Andrea Muniáin

DILSS. Digital Intercontinental Large Supermarkets, 2022
Printed PVC tarpaulin, glass, paper, wood, glitter
Variable size
Courtesy the artist

A hyper-realistic tale

The artist Andrea Muniáin is a trained architect and researcher. Her recent work focuses on the development of prototypes, which she calls ‘bodyscapes’. By means of walk-in sceneries that allow viewers to become part of the installation, she creates scenic narratives that intertwine physical and virtual space. Her installations reveal the repercussions of new digital technologies on subjectivities, bodies, spaces and identities, in the continuous and mutual relationship between the reality of the screens and that of the world.

DILSS. Digital Intercontinental Large Supermarkets is a prototype of a generic supermarket where images of real people are for sale: faces, bodies, fragments of bodies. There are goods on offer, a selection of best-selling bodies, employees of the month, as in any such market. What might seem like a scene from a dystopian novel or a science fiction film – a body store – is nothing more than the physical realisation of online reality.

3dScanStore is one of the many digital platforms where 3D scanned body models, i.e. photogrammetric bodies of real people who have decided to sell their digital body, are for sale. Bodies that, by becoming downloadable models, transfer their specific way of moving as well as their digital agency. What happens when we become downloadable? The marketplace decides how these bodies will move, the landscapes and screens they will forever inhabit. The artist links this factory of identities to another platform, 3Dwarehouse. This platform is a free digital catalogue used by architects and corporations as a design tool for downloading and purchasing modular construction solutions, and introducing them into the real physical space.

**Study material:**
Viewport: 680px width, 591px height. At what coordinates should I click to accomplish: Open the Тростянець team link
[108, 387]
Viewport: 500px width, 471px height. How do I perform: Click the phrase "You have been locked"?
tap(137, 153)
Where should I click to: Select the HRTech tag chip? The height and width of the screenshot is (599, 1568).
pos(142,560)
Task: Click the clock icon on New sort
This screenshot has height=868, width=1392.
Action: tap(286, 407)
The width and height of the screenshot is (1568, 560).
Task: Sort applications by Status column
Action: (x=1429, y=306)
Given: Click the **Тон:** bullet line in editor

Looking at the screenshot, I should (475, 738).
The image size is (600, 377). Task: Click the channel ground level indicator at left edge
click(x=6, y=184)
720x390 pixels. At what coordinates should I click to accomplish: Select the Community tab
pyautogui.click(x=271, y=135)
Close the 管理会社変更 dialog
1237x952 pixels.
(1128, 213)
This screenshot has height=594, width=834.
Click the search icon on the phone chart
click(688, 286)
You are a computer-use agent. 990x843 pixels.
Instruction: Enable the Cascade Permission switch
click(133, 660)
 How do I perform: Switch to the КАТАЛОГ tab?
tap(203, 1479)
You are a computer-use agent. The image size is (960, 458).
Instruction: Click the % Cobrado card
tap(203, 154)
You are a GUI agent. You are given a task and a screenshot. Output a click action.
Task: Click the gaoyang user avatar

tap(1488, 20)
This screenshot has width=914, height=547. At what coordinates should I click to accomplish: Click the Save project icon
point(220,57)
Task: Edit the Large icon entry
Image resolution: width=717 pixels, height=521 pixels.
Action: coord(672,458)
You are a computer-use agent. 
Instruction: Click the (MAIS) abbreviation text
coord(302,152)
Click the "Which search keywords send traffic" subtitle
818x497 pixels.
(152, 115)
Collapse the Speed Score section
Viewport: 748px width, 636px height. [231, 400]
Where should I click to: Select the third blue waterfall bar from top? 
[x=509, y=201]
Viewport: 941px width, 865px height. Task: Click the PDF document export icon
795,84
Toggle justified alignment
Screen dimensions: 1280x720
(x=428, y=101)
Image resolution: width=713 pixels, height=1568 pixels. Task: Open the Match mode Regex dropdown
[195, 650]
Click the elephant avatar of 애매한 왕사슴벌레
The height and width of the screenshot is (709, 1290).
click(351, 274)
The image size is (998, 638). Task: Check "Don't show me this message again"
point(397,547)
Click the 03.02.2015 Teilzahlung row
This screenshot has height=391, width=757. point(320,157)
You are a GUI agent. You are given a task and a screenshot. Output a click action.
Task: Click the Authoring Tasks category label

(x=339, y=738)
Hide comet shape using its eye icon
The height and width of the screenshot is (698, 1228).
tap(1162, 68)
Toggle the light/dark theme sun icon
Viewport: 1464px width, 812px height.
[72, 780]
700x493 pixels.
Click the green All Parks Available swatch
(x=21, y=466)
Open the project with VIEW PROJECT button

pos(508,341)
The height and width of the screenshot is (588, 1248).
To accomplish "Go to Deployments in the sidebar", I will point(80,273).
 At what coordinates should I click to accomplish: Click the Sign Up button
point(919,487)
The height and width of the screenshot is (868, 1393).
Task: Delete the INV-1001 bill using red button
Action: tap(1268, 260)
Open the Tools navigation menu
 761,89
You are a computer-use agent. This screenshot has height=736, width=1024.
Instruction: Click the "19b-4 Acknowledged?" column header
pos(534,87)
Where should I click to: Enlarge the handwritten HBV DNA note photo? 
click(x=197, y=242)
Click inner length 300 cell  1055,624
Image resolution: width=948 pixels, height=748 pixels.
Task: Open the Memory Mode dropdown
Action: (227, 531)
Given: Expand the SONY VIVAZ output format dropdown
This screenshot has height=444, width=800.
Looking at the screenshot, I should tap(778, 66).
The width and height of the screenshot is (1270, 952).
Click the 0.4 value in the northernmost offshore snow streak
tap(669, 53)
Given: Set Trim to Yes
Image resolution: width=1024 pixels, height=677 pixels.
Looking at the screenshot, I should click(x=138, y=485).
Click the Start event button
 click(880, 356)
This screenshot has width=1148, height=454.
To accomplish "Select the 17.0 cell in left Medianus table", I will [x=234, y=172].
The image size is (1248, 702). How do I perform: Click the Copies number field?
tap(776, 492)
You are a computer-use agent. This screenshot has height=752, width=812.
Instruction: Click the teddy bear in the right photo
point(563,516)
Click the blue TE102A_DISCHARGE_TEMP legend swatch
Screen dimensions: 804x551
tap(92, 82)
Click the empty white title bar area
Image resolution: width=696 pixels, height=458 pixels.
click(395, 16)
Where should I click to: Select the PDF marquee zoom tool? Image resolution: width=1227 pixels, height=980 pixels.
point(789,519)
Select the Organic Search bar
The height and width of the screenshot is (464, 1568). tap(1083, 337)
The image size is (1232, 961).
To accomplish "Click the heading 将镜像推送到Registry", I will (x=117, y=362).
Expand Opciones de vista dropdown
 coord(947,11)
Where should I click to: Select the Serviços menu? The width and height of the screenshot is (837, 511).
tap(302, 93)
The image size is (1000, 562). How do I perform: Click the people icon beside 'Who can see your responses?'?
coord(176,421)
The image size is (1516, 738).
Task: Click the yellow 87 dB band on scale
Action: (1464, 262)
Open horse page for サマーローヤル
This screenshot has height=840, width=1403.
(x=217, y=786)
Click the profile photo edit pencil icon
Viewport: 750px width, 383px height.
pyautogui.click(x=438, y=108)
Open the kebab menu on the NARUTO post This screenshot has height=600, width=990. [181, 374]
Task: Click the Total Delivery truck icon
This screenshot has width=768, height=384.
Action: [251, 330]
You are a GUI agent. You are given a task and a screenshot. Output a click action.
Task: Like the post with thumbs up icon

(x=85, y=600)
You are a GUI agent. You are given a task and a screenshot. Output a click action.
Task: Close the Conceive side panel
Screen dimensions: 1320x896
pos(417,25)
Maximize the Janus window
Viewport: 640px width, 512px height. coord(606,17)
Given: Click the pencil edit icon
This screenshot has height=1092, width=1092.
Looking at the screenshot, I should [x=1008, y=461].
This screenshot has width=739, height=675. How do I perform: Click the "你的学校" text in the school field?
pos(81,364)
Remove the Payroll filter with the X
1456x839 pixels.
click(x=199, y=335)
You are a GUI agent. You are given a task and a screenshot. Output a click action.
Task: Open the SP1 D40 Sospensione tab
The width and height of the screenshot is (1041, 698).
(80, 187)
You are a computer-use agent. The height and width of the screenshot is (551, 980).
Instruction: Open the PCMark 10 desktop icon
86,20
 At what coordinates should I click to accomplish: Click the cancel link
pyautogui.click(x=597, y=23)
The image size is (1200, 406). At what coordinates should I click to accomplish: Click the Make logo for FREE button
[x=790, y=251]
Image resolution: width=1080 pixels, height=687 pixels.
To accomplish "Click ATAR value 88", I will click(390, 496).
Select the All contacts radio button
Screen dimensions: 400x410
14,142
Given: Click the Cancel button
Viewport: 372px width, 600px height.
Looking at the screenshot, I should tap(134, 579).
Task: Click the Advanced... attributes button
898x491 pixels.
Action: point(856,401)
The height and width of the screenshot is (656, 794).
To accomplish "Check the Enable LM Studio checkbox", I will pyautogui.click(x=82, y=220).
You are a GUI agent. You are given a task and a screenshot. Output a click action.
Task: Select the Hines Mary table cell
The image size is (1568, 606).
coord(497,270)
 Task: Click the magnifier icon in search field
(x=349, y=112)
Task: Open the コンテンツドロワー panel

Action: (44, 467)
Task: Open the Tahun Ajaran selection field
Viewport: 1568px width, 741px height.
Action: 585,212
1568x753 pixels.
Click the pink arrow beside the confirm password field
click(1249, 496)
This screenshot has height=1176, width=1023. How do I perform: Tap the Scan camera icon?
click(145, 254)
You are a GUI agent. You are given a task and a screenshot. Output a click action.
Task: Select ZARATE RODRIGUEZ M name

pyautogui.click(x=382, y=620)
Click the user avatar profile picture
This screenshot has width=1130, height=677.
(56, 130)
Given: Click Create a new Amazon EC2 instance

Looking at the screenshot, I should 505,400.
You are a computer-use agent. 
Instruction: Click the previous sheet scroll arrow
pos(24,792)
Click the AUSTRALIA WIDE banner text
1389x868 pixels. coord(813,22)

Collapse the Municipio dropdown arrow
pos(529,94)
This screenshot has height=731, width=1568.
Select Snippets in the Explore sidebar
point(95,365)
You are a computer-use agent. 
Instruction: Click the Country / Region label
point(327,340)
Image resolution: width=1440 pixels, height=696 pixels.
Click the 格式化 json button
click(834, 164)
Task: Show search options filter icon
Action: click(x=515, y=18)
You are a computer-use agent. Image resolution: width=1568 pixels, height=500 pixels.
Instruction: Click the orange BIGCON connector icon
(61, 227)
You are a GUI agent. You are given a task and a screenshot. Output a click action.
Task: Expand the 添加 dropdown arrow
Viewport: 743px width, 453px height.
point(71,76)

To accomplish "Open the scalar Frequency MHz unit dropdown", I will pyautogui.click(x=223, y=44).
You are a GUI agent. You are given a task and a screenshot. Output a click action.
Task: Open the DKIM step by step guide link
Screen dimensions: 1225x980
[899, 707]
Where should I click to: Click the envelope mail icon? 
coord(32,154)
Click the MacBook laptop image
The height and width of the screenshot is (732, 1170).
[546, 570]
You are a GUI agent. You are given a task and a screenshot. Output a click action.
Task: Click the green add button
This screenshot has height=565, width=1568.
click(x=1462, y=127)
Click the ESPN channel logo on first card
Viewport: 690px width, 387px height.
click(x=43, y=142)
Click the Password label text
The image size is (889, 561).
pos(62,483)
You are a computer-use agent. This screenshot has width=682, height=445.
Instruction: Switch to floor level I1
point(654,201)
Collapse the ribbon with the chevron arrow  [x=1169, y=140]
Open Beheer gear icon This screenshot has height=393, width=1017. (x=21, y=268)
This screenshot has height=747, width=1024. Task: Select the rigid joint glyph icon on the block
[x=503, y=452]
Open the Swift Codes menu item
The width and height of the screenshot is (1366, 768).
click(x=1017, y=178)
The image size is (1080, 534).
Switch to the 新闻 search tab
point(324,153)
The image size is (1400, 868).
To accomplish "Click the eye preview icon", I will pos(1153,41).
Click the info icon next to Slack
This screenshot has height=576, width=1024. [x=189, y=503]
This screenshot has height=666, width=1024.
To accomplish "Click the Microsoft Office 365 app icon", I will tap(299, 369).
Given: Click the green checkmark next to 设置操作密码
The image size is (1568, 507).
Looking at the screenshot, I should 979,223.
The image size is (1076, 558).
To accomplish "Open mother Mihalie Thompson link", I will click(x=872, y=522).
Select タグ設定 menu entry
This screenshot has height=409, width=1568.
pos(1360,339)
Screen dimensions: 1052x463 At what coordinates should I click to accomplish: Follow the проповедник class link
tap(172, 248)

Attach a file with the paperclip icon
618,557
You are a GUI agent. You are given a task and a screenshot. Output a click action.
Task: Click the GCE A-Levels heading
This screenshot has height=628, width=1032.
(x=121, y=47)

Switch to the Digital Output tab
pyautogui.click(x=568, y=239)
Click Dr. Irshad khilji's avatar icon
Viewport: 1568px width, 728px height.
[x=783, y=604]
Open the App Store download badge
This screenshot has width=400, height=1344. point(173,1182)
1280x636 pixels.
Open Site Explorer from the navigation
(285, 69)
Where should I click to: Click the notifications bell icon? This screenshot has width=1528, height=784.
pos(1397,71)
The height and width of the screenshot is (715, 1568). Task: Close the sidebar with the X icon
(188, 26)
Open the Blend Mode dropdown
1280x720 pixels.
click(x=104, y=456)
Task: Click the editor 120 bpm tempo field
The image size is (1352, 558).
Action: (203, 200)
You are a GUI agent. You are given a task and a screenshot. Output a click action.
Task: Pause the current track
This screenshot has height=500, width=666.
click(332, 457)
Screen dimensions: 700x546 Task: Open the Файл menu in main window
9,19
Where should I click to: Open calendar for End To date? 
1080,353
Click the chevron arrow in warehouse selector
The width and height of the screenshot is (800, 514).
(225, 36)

**Directions:**
Name each material listed for the work in the text on Andrea Muniáin's installation.

**Result of this task:**
Printed PVC tarpaulin, glass, paper, wood, glitter